Le premier élément à prendre en compte est évidemment le contexte de la Guerre froide. Plusieurs entrevues analysées ont été enregistrées dans les années 1980 alors que l’antagonisme entre l’Union soviétiques et les Alliés de l’Ouest est encore bien présent. Les relations tendues avec l’URSS peuvent ainsi influencer la façon dont les répondants parlent des soldats soviétiques et de leur comportement durant l’occupation de l’Allemagne. De même, il faut prendre en compte que ce n’est qu’à la fin des années 1980 que les premières études sur la violence sexuelle perpétrée contre les femmes allemandes sont publiées. Celles-ci traitent surtout des crimes commis par les Soviétiques, mais, à partir des années 2000, des ouvrages sur les violences sexuelles perpétrées par les soldats américains sont également publiés[17]. Cela ne signifie pas que les soldats n’avaient jamais entendu parler de ces crimes, mais que le phénomène devient plus connu dans les années 1990 et au début des années 2000.

Il est également important de prendre en compte les changements apportés à la perception de la violence sexuelle en temps de guerre dans les années 1990 et l’impact des grands procès internationaux pour le Rwanda et l’ex-Yougoslavie. Ces grands procès mettent en lumière les crimes perpétrés contre les civils par des soldats qui visent spécifiquement les femmes. Cette nouvelle attention portée aux crimes de viol et surtout sa nouvelle association possible à des crimes contre l’humanité—des crimes violents qui affectent plus que l’honneur des victimes—pourrait avoir influencé les vétérans britanniques concernant la façon dont ils se souviennent et comprennent les crimes de violence sexuelle commis en Allemagne à la fin de la Seconde Guerre mondiale. En effet, ces procès permettent notamment de rendre le viol de guerre plus visible et de l’associer à un acte violent plutôt qu’à une question d’ordre privé ou domestique. Ce n’est qu’après ces deux tribunaux internationaux que le viol est inclus dans les crimes contre l’humanité et le crime de génocide. La perception de la violence sexuelle, de sa gravité et de ses impacts est donc complètement transformée non seulement au niveau du droit international, mais aussi chez les individus[18].

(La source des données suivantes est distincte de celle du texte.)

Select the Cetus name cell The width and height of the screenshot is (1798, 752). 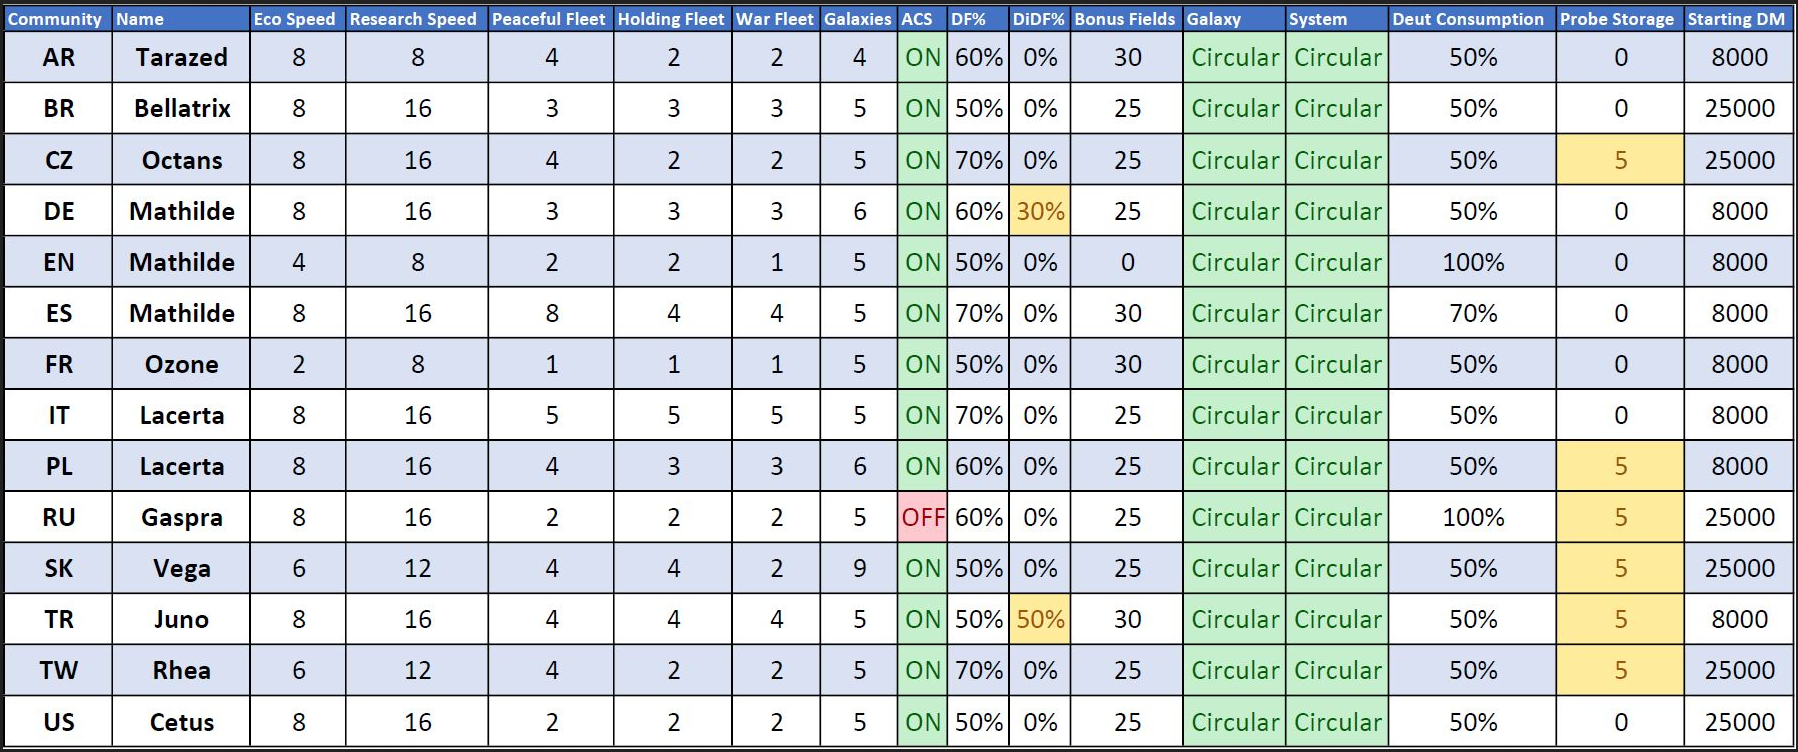click(181, 722)
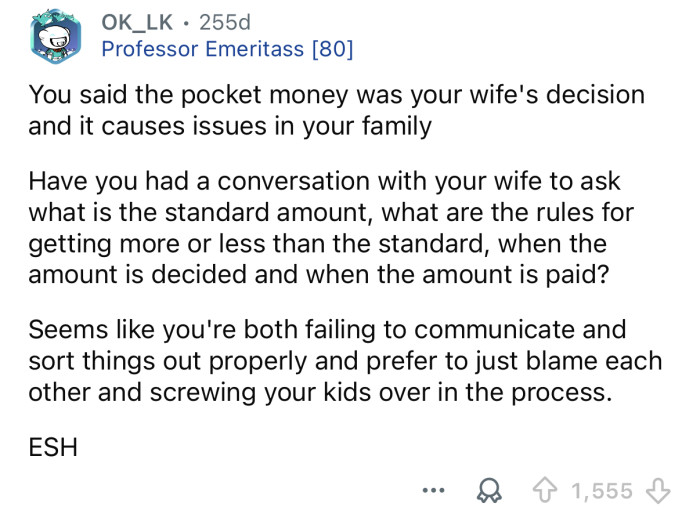Viewport: 700px width, 514px height.
Task: Tap the line starting "You said the pocket money"
Action: click(336, 95)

Bien que les contextes spécifiques durant lesquels se déroulent les entrevues peuvent influencer la façon dont les vétérans se rappellent les crimes de violence sexuelle perpétrés contre les femmes allemandes, les récits racontés ne sont pas faux pour autant et, surtout, ils démontrent le cheminement mémoriel des répondants. Il est ainsi possible que certains vétérans aient intégré des informations provenant de connaissances acquises après les évènements et que nous ne le sachions pas parce qu’ils ne le précisent pas. Si les intervieweurs et intervieweuses n’interrogent pas la provenance des informations ou ne demandent pas de précision, il n’est pas possible de s’assurer que les évènements relatés par les répondants proviennent de leur expérience personnelle. Cela n’invalide pas pour autant leur témoignage, mais il est important d’en être conscient pour pouvoir analyser correctement les processus narratifs qu’ils intègrent à leur récit[19].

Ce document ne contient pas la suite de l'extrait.